Il y a des emplois hautement dangereux: soldat, équilibriste, astronaute. À cette liste, ajoutons maintenant, enseignant: professeure universitaire, professeur d’histoire, par exemple. J’admire toute personne qui, aujourd’hui, choisit cette voie, car s’il fut un temps où enseigner était une profession noble, aujourd’hui, autant être démineur!
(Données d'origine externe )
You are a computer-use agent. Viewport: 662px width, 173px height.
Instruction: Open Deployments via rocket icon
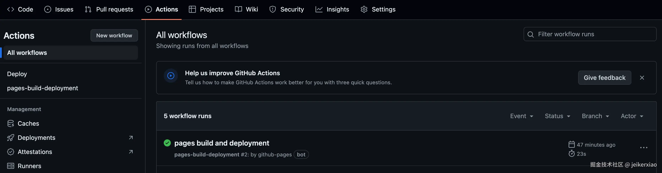click(x=11, y=138)
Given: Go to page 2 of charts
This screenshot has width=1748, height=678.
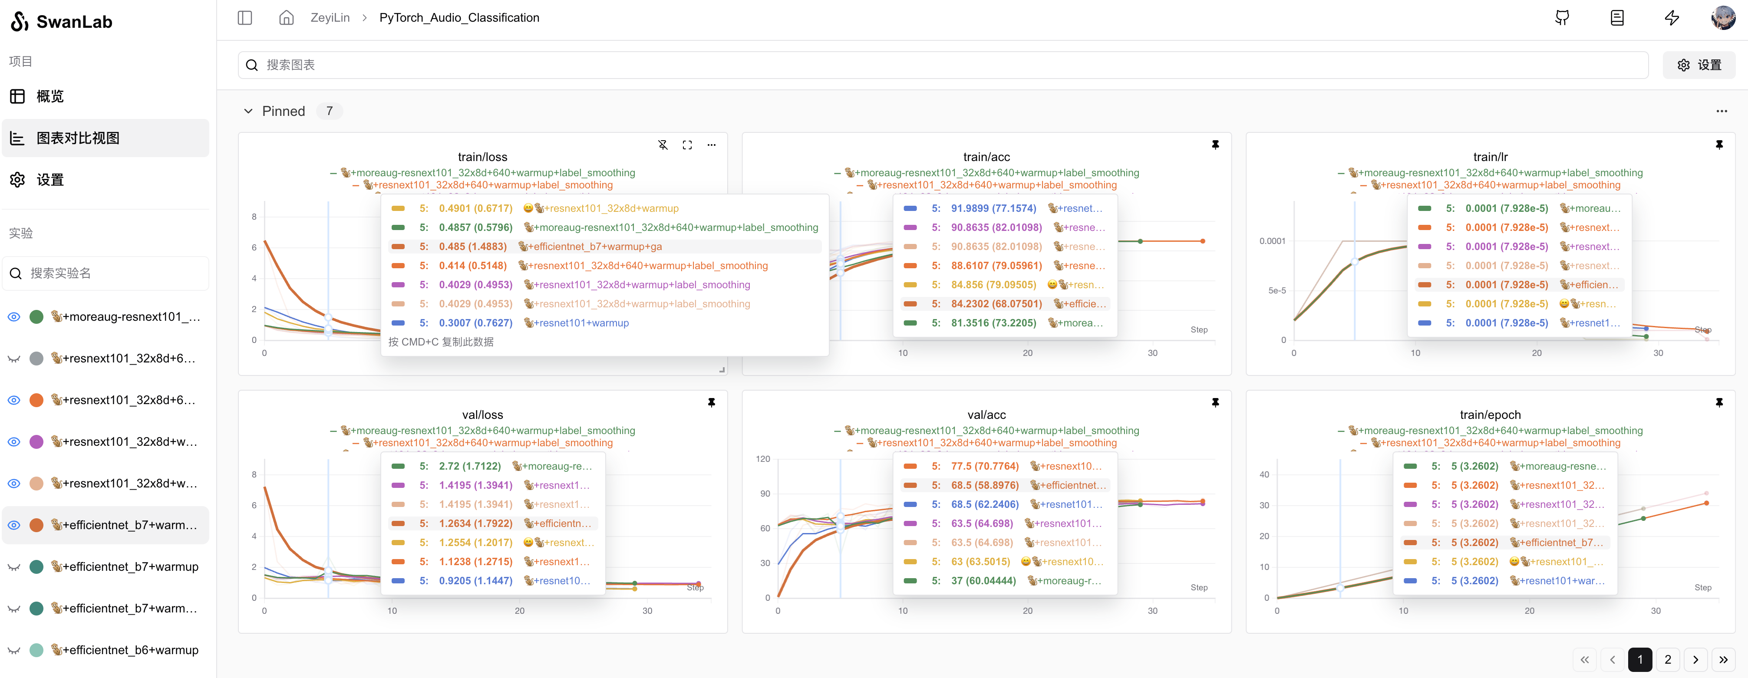Looking at the screenshot, I should (x=1668, y=659).
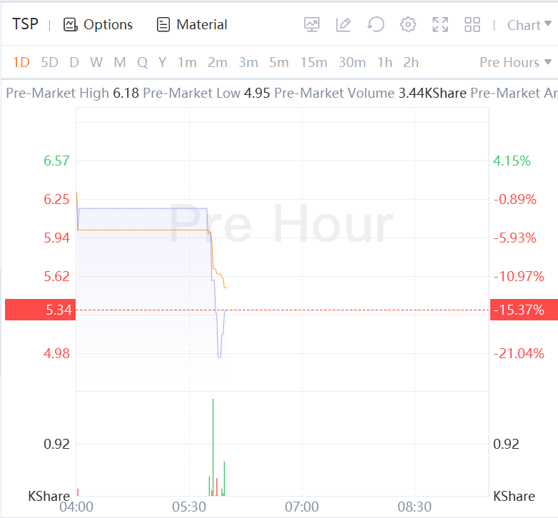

Transmettre le savoir est devenu carrément risqué. Prenons l’horreur d’un enseignant décapité pour avoir expliqué – comme on devrait le faire tous les jours, dans toutes les classes de la planète – ce qu’est la liberté d’expression, ou encore, l’exécution virtuelle d’une professeure d’Ottawa pour avoir utilisé un mot désormais banni, même dans son utilisation la plus académique.

Entendons-nous bien, je ne mets pas en doute l’existence de racisme systémique, bien au contraire, je l’ai bien trop souvent croisé dans ma vie.

Ce qui est affligeant ici, c’est que l’extrémisme l’a emporté. L’extrémisme religieux et l’extrémisme de la rectitude.

Dans les deux cas, la discussion autour du vrai sujet n’était pas à l’ordre du jour et encore moins son analyse. Tout s’est réglé devant le nouveau tribunal dictatorial des réseaux sociaux qui, de toutes évidences, tue aussi bien physiquement que virtuellement.

Dans le cas de l’islamisme extrémiste, je ne suis pas surprise, mais au sein d’une institution dite «supérieure», franchement, ça donne le vertige. Qu’une étudiante se soit sentie offensée par le mot, l’ait exprimé à son enseignante qui lui a proposé d’en débattre en classe, pour ensuite, sans prévenir, aller livrer sa professeure en pâture aux internautes, montre bien que le but était de punir et pas de dialoguer. Quant à l’université, elle a lâchement abandonné ses principes et sa prof!

Alors, j’en tire une mise en garde qui me semble valide aussi bien en France, qu’à Ottawa ou sur les quais de la Baie Sainte Marie: quand la violence l’emporte sur le dialogue, le chaos n’est pas loin. Et ce n’est pas comme ça qu’on pourra, enfin, apprendre à se connaître et à se respecter.